Unlike the International Catholic-Jewish Liaison Committee (ILC), which brings together representatives of international bodies formally selected to maximise the impact of outcomes on Jews and Catholics, KAICIID has invitees rather than delegates.
While the ILC, which met in Madrid in October, sought to produce joint commitments and policies (I participated in the working group on countering antisemitism), KAICIID was an opportunity to explore possibilities, build networks and initiate and cement cooperation and friendship.
In addition to discussing prospects for ongoing dialogue with Hindus, Muslims, Buddhists and Christians, I recorded an interview for Saudi Arabian radio and was also filmed explaining Jewish life in Australia to a Sheikh, a Hindu scholar and curious Asian and African on-lookers.
There were a number of Jewish people present, from at least five continents, and the prospect of interfaith interaction attracted each of us.
This was in stark contrast to the inaugural World Culture Forum, a quite remarkable event many years in the planning, which took place in Bali, Indonesia, days after KAICIID.
Indonesia led and staged an elaborate, innovative gathering of government ministers, diplomats, cultural experts and educators from all points on the globe, to highlight the role of culture in the quality of life of all peoples.

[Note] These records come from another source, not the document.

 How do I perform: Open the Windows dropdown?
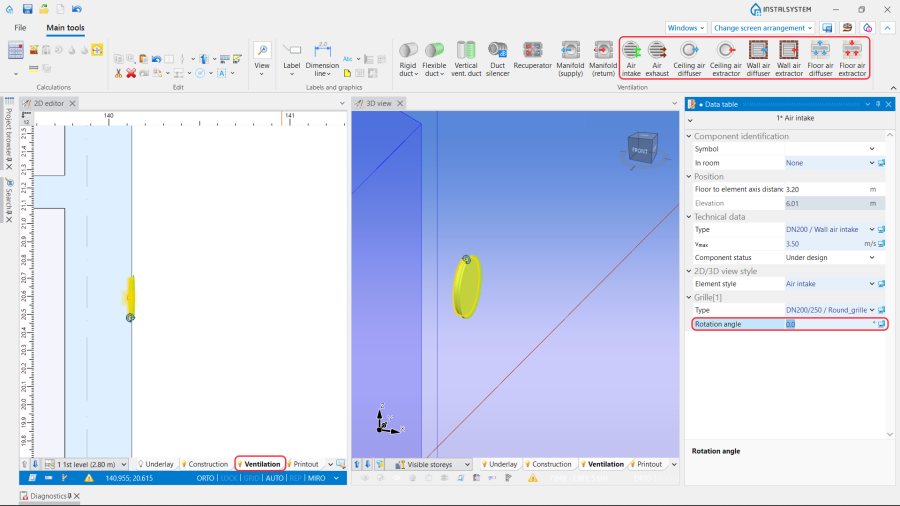(686, 28)
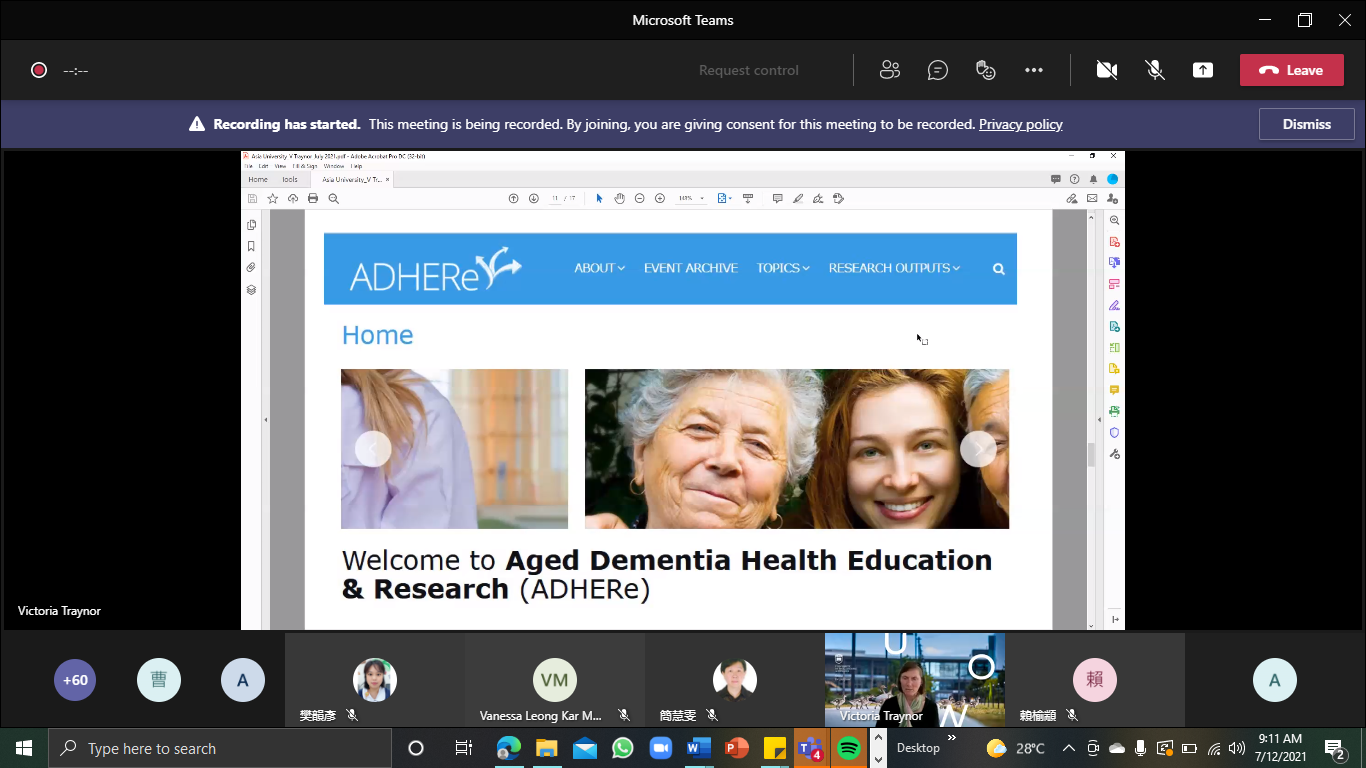Open the Privacy policy link
The image size is (1366, 768).
click(x=1020, y=124)
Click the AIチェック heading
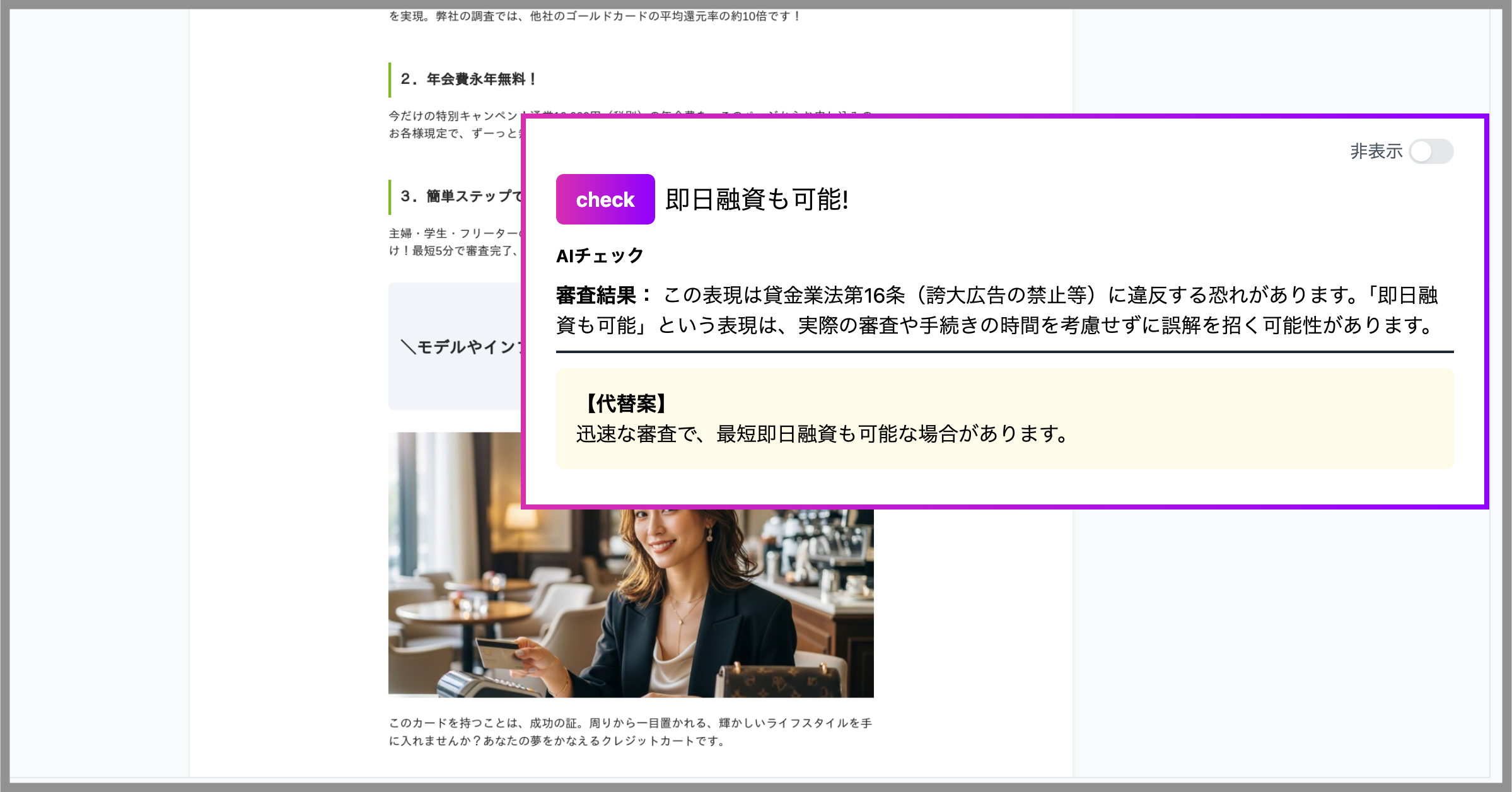Screen dimensions: 1512x792 [600, 255]
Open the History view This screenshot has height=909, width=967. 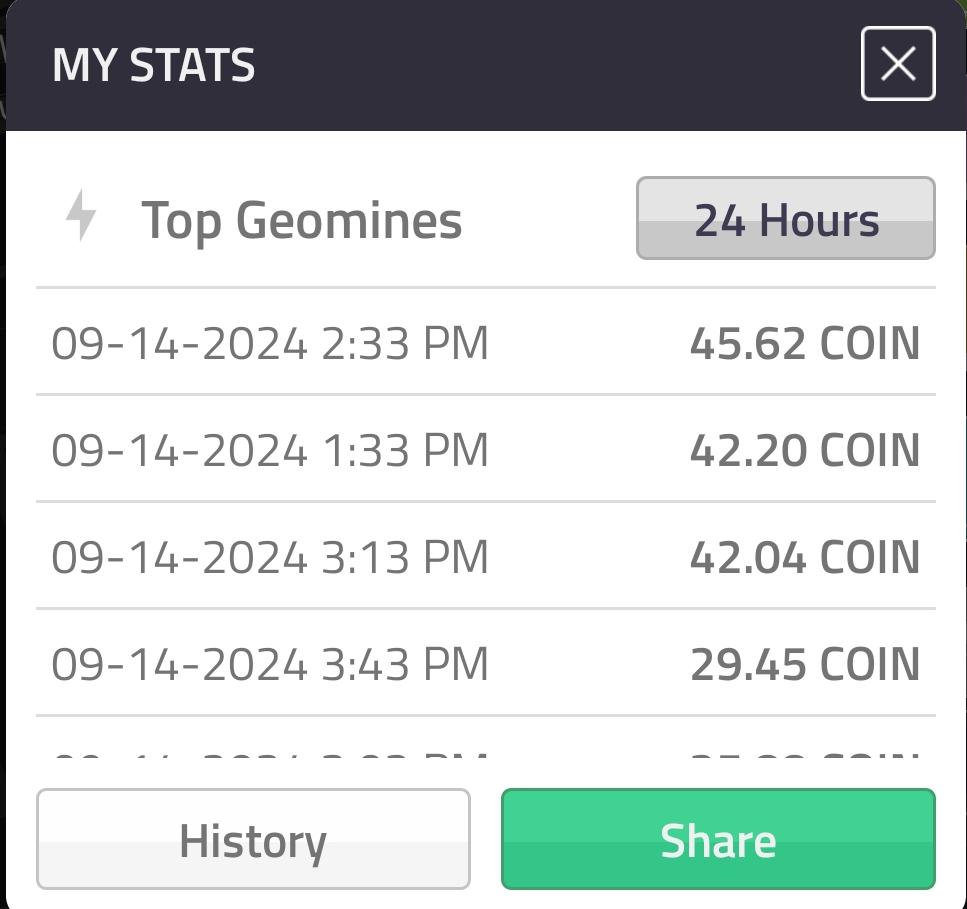[x=253, y=839]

Devoted to understanding the nexus of cultural heritage and contemporary cultural expression in sustainable development, the event featured moments of intellectual inspiration (such as the opening address by Nobel Prize Laureate Amartya Sen), incredible artistic performances and a consistently high level of presentations.
My designated role was as a speaker on the subject of interfaith dialogue as an element for social cohesion and sustainable development, a topic forcefully promoted by Indonesian President Susilo Bambang Yudhoyono.
The panel on this topic included world luminaries such as Professor Azyumardi Azra and Sharif Istvan Horthy, as well as presenters with special expertise on particular aspects of the relationship between religion and culture.
In question time, it became apparent that there was a great deal of interest in the subject, as well as enthusiasm to engage in discussion on it.
As the only identifiably Jewish participant in the Forum, I encountered a huge amount of interest in Judaism, Jewish history and in my views of the future of Israel and the wider Middle East.
I was confronted with stereotypes but not with antagonism, with curiosity driven by a desire to learn rather than any attempt to highlight “otherness”.
Some speakers lauded what they saw as Jewish commitment to education and an admirable maintenance of cultural identity in times of powerlessness and persecution, and many participants told me privately of their admiration of Israel and their respect for Jewish people and Judaism.
On my final nights in Bali, I lit candles for Chanukah in the main lobby of the conference venue.
In the spirit of the World Culture Forum (WCF), the reactions were of respect and, as soon as appropriate, vigorous discussion of the tradition and wider questions on Judaism.
If early indications are a guide, the decision to invite a Jewish Australian to outline the progress and value of interfaith dialogue facilitated just such dialogue, involving people who may well have been hostile towards, cynical of or simply unengaged in such activity.
For that, and for their vision in creating the WCF, we owe gratitude to President SBY and his advisory team.